(Added fix recommended by Craig in comments, and complete rewrite for clarity.)
We will use the following: $\lim_{x\rightarrow 0} {\frac{\sin x}{x}}=1$.
Lemma: If $\{x_n\}$ is a sequence (of non-zero values) that converges to $0$, then $\lim_{n\rightarrow\infty}{n \sin{x_n}} = \lim_{n\rightarrow\infty} nx_n$
Proof: Rewrite $n\sin{x_n} = n x_n \frac{\sin{x_n}}{x_n}$. The lemma follows since $\sin{x_n}/x_n \rightarrow 1$ by above.
Now, let $[[x]]$ be the fractional part of $x$. Let $e_n = [[n!e]]$.
Lemma: For $n>1$, $e_n\in (\frac{1}{n+1}, \frac{1}{n-1})$
Proof: $n!e = K + \sum_{m=n+1}^\infty \frac{n!}{m!}$
Where $K$ is an integer.
But for $m>n$, $\frac{n!}{m!} = \frac{1}{(n+1)(n+2)...m} < n^{n-m}$.
So $\frac{1}{n+1}<\sum_{m=n+1}^\infty \frac{n!}{m!} < \sum_{m=n+1}^\infty n^{n-m} = \sum_{k=1}^\infty n^{-k}$
But the right hand side is a geometric series whose sum is $\frac{1}{n-1}$.
So $n!e-K\in(\frac{1}{n+1}, \frac{1}{n-1})$, and, since $K$ is an integer, it must be $e_n=n!e-K$.

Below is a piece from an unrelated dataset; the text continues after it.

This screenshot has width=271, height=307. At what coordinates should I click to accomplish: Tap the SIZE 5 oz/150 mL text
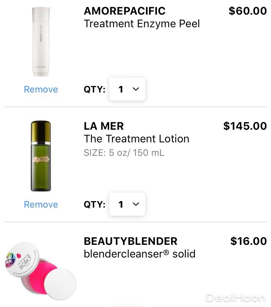pyautogui.click(x=124, y=153)
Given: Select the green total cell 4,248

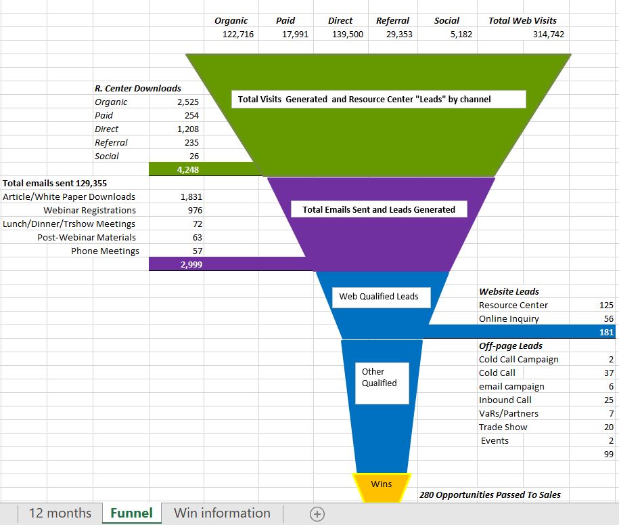Looking at the screenshot, I should click(x=187, y=169).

Theorem: $\lim_{n\rightarrow \infty} n \sin(2\pi n! e) = 2\pi$
Proof: By periodicity of $\sin$, $\sin(2\pi n! e) = \sin(2\pi e_n)$.
Letting $x_n = 2\pi e_n$, we see, from our first lemma:
$\lim n \sin x_n = \lim n x_n$
But $nx_n = 2\pi ne_n$, and, since $ne_n\in(\frac{n}{n+1},\frac{n}{n-1})$, we see that $ne_n\rightarrow 1$. So our limit is $2\pi$.